A1: Fluentd buffer configuration including file buffer is not configuration of this plugin, but this is configuration of Fluentd. Please see this Config: Buffer Section in Fluentd document.
A2: I think you should try increasing shard count. 4 in not a large number as shard count for a large number of log events.
Thanks for the response. We will increase the shard count.
In this case should we be using kinesis_streams_aggregated instead of kinesis_streams to handle high load?
It depends on the use case. KPL format as kinesis_streams_aggregated may be cost effective, but you have to de-aggregate in a consumer. Please see the following documents: https://docs.aws.amazon.com/streams/latest/dev/kinesis-producer-adv-aggregation.html https://docs.aws.amazon.com/streams/latest/dev/kinesis-kpl-consumer-deaggregation.html
Closing this issue for now. Please reopen if required.
Hello,
We have a fluentd aggregator running in Amazon ECS inside a docker container. We also have micro services deployed to Amazon ECS which forward the logs to this fluentd aggregator using the fluentd agent installed in the the EC2 machines(This is basically a configuration in ECS tasks to send logs to the aggregator). The setup is similar to the one explained in here.

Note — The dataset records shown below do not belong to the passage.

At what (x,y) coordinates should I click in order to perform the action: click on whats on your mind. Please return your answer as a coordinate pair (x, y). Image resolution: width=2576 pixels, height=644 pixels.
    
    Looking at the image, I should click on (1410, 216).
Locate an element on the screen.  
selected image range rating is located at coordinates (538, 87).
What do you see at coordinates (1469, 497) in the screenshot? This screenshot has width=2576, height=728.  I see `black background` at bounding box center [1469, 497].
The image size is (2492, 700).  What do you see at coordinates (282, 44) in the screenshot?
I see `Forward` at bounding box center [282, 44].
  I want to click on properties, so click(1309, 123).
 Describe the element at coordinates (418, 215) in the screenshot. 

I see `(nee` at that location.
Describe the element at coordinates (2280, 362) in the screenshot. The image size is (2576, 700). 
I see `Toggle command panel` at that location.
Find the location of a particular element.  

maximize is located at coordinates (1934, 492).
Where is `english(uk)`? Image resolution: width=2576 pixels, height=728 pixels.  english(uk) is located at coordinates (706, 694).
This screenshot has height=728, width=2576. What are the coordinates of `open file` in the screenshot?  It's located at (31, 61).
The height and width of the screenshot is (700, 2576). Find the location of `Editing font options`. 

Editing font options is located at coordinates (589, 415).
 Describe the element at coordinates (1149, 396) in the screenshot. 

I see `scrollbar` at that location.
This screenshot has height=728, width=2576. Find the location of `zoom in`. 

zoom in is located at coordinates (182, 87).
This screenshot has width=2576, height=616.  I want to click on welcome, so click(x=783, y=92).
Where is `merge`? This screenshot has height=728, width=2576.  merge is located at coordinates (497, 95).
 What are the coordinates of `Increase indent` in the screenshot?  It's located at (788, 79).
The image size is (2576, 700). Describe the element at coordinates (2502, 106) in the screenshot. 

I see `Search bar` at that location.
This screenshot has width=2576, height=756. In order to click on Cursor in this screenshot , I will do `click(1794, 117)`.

The Fluentd docker image used is fluent/fluentd:v1.5-1.
The Fluentd aggregator uses the fluent-plugin-kinesis plugin to send the logs to a Kinesis stream. The number of shards configured for the kinesis stream are 4(4 shards were enough when we used to have a cloudwatch integration instead of fluentd, hence we are trying currently with the same number with the setup using fluentd). The following are the configuration parameters for the kinesis plugin:
We also have configured an S3 output plugin to backup the data in S3.
Now, the problem is that when there are large number of incoming log events per second coming to the fuentd aggregator, we get the a high number of the following error in the kinesis output plugin.
ProvisionedThroughputExceededException/Rate exceeded for shard shardId-00000000000x in stream xxxx
From kinesis documentation: A single kinesis shard can ingest up to 1 MiB of data per second or 1,000 records per second for writes. When this limit is crossed it throws the above ProvisionedThroughputExceededException.
We tried to add more retries(retries_on_batch_request) in the kinesis output plugin to resolve this. By default it was doing retry 8 times. We increased it to 20. Now that gave the following error when there was a surge in log data
error_class=Fluent::Plugin::Buffer::BufferOverflowError error="buffer space has too many data"
It seems that because there was so much data being retried, the fluentd worker processes were holding too much of data in memory(queued buffer chunks) causing this error - buffer space has too many data.
Then we also tried to use a file buffer instead of the memory buffer
This one gave the following errors:
Here the errors appeared not just for the kinesis file buffering, it also gave errors for s3 buffers(There were no such errors in s3 before using file buffer in kinesis). Given below is the s3 buffer configuration
Question1: Seems like we are doing something wrong with the file buffer configurations here. Let us know how to sort this out.
Question2: What is the right configuration for making the kinesis output plugin support such a large number of log events or is it that we have to increase the number of shards in the kinesis stream to support this?
Please let us know.